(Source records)
★ ★ ★ ★ ★

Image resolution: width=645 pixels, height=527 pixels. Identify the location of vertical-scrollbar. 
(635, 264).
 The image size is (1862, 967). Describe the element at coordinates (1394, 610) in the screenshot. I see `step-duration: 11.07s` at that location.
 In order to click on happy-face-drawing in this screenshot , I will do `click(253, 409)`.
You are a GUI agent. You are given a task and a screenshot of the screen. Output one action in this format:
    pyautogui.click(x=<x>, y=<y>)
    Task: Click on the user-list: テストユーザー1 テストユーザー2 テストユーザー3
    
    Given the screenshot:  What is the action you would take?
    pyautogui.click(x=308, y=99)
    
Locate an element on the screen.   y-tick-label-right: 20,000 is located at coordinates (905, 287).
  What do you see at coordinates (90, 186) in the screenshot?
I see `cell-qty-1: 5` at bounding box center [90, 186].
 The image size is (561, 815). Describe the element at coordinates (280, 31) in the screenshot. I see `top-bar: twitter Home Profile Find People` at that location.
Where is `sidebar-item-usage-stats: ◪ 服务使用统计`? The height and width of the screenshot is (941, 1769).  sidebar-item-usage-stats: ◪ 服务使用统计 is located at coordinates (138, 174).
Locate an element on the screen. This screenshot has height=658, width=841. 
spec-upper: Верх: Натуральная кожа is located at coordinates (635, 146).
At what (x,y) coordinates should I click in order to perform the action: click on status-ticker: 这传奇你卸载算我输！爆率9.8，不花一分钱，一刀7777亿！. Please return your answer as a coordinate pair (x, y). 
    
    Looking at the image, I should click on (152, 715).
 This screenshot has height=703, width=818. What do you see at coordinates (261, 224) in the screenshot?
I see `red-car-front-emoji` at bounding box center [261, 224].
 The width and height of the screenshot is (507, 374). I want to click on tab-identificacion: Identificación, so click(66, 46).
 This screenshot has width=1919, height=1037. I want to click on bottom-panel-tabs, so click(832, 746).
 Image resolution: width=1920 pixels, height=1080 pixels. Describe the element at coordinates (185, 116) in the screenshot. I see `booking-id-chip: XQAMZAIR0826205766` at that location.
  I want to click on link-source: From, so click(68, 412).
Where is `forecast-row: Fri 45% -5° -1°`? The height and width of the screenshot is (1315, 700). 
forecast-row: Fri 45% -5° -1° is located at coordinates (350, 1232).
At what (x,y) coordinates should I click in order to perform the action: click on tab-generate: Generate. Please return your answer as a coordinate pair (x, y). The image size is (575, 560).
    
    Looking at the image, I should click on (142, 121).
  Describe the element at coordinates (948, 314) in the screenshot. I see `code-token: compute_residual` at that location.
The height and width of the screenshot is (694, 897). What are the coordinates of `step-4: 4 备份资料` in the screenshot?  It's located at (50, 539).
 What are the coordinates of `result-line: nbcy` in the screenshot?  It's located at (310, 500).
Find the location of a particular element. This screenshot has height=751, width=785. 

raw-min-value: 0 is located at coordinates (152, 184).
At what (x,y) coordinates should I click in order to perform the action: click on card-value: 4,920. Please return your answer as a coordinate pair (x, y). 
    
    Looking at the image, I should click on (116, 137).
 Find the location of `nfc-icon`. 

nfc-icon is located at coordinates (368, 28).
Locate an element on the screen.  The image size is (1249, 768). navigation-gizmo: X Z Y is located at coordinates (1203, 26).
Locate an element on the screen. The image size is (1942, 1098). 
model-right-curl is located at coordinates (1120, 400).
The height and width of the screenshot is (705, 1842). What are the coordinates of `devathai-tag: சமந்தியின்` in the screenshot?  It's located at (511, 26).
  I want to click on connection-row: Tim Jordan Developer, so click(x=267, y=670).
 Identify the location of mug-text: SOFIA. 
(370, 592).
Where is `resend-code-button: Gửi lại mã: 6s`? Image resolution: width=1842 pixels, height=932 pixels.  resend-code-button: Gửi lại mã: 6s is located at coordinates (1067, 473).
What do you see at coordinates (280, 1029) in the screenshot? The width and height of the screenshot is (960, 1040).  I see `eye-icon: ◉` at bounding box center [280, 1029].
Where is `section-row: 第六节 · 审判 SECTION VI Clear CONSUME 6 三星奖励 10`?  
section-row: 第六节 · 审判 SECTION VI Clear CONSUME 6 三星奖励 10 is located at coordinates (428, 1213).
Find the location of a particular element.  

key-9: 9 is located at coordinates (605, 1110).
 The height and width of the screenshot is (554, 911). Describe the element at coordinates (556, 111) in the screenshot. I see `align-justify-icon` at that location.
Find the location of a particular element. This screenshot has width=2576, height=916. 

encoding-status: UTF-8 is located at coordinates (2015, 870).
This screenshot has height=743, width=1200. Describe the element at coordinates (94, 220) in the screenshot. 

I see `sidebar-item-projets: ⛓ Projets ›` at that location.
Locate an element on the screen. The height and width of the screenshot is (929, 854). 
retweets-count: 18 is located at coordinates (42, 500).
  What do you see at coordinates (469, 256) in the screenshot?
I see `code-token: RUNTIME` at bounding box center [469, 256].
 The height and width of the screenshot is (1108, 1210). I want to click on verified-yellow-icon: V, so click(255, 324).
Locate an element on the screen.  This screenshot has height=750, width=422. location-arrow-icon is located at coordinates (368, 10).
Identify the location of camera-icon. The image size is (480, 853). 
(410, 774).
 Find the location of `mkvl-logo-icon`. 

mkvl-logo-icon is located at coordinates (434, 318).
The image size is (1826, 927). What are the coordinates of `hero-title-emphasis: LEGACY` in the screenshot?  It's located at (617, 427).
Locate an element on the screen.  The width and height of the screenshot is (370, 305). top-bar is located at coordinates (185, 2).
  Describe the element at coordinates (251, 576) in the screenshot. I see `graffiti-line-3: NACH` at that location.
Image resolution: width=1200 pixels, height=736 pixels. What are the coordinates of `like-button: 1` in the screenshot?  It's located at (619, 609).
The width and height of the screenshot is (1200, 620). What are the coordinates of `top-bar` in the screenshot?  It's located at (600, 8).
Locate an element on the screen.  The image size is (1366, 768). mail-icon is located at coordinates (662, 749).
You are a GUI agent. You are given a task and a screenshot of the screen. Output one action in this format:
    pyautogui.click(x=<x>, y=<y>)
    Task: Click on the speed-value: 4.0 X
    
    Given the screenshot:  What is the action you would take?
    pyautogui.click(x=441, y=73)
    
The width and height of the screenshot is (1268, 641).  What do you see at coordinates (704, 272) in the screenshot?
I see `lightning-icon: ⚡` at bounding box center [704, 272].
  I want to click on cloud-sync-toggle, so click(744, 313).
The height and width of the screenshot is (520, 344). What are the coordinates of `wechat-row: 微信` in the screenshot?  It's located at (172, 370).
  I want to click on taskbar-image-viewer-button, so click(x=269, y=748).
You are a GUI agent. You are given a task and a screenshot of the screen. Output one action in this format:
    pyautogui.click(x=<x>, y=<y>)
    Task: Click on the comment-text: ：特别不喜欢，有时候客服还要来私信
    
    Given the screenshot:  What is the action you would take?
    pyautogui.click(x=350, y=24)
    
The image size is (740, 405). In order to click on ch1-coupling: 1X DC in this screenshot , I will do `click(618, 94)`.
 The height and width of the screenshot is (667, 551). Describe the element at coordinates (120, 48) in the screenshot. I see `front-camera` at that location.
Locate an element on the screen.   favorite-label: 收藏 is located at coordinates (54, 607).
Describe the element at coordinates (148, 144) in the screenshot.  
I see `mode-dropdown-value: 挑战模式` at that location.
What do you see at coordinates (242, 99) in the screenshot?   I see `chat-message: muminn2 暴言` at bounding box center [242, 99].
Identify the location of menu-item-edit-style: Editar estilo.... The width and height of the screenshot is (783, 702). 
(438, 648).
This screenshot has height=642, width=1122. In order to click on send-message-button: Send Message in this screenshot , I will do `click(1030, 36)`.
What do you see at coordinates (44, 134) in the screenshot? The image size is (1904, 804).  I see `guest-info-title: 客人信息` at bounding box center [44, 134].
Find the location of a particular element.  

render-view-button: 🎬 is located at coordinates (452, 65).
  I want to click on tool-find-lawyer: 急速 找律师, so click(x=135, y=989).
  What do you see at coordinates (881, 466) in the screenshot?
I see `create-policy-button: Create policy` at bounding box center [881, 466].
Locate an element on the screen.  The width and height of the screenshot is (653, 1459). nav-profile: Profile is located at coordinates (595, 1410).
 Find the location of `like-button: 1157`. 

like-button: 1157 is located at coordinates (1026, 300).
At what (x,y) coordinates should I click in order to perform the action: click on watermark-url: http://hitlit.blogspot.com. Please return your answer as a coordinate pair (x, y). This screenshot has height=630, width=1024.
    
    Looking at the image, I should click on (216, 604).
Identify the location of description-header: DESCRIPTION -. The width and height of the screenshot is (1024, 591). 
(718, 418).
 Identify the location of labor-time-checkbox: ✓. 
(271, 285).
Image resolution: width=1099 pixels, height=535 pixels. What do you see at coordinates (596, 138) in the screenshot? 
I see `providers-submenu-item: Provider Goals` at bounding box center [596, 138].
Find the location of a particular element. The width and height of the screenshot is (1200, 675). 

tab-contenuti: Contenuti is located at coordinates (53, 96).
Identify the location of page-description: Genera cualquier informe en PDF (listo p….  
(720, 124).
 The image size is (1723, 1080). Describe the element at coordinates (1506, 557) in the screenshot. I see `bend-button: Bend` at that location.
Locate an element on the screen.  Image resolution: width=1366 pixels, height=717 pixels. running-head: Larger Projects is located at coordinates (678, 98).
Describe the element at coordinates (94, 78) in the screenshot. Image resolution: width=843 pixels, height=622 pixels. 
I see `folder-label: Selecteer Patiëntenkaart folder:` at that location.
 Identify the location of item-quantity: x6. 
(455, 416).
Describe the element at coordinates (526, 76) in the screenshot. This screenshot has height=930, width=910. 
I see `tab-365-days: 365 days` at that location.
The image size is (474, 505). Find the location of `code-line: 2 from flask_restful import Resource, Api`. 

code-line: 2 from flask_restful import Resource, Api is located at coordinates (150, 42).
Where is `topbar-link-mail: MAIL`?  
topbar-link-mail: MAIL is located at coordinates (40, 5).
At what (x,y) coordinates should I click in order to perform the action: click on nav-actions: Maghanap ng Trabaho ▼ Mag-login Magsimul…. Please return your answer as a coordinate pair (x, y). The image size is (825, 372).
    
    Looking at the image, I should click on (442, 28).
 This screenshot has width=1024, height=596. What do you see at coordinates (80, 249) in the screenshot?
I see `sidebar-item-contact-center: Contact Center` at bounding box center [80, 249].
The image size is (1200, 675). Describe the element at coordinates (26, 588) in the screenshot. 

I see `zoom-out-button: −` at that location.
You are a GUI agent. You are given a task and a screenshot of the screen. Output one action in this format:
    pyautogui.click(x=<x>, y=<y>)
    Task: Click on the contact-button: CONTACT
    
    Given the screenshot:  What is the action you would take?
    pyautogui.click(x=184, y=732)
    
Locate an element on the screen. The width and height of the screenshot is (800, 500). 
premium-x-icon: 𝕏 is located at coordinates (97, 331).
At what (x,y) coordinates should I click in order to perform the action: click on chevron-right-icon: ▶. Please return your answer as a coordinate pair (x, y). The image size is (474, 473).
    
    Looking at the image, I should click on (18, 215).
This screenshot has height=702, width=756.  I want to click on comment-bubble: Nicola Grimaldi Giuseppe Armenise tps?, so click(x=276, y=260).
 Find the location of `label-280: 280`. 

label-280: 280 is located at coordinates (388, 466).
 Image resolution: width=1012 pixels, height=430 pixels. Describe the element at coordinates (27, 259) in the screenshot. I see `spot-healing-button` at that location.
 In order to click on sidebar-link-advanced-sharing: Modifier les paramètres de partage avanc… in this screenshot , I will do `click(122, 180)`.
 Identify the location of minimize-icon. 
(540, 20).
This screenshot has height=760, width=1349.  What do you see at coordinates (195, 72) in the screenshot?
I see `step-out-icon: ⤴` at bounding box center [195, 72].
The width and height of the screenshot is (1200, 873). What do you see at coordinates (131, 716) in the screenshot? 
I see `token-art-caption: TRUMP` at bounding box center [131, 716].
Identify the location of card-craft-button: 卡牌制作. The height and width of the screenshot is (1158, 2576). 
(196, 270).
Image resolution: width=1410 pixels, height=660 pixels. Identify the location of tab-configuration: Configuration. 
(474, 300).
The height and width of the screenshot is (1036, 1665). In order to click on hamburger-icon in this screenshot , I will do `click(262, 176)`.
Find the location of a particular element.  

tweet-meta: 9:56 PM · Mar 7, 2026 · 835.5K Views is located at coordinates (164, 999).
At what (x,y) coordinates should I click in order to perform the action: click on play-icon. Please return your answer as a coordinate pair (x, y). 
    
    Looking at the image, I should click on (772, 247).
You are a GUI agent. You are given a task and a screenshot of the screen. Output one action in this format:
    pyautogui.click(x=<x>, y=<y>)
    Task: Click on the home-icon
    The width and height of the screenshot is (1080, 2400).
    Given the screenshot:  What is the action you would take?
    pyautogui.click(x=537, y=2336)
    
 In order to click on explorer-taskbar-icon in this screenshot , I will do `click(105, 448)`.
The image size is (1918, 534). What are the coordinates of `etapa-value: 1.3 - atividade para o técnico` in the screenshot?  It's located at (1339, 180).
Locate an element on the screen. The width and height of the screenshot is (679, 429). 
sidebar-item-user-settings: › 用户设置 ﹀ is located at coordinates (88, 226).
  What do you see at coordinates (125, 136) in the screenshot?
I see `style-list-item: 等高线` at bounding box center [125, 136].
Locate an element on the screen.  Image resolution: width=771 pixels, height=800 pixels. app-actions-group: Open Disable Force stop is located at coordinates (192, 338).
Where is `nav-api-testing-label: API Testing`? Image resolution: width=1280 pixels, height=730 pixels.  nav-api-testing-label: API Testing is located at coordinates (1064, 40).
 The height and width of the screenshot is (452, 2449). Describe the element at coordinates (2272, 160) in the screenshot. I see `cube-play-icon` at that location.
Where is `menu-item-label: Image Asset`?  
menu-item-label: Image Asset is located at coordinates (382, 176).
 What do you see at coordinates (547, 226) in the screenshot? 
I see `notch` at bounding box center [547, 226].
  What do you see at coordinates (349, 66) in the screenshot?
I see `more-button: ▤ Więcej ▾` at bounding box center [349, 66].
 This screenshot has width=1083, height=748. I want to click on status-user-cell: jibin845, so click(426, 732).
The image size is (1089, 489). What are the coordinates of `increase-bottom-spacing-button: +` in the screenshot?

★ ★ ★ ★ ★

- **EXERCISE REQUIREMENTS**:
Retype the items from the line with "The height and width of the screenshot is (694, 897)." to the line with "at (310, 500)." without changing anything.

- **RESULT OF THE TASK**:
The height and width of the screenshot is (694, 897). What are the coordinates of `step-4: 4 备份资料` in the screenshot?  It's located at (50, 539).
 What are the coordinates of `result-line: nbcy` in the screenshot?  It's located at (310, 500).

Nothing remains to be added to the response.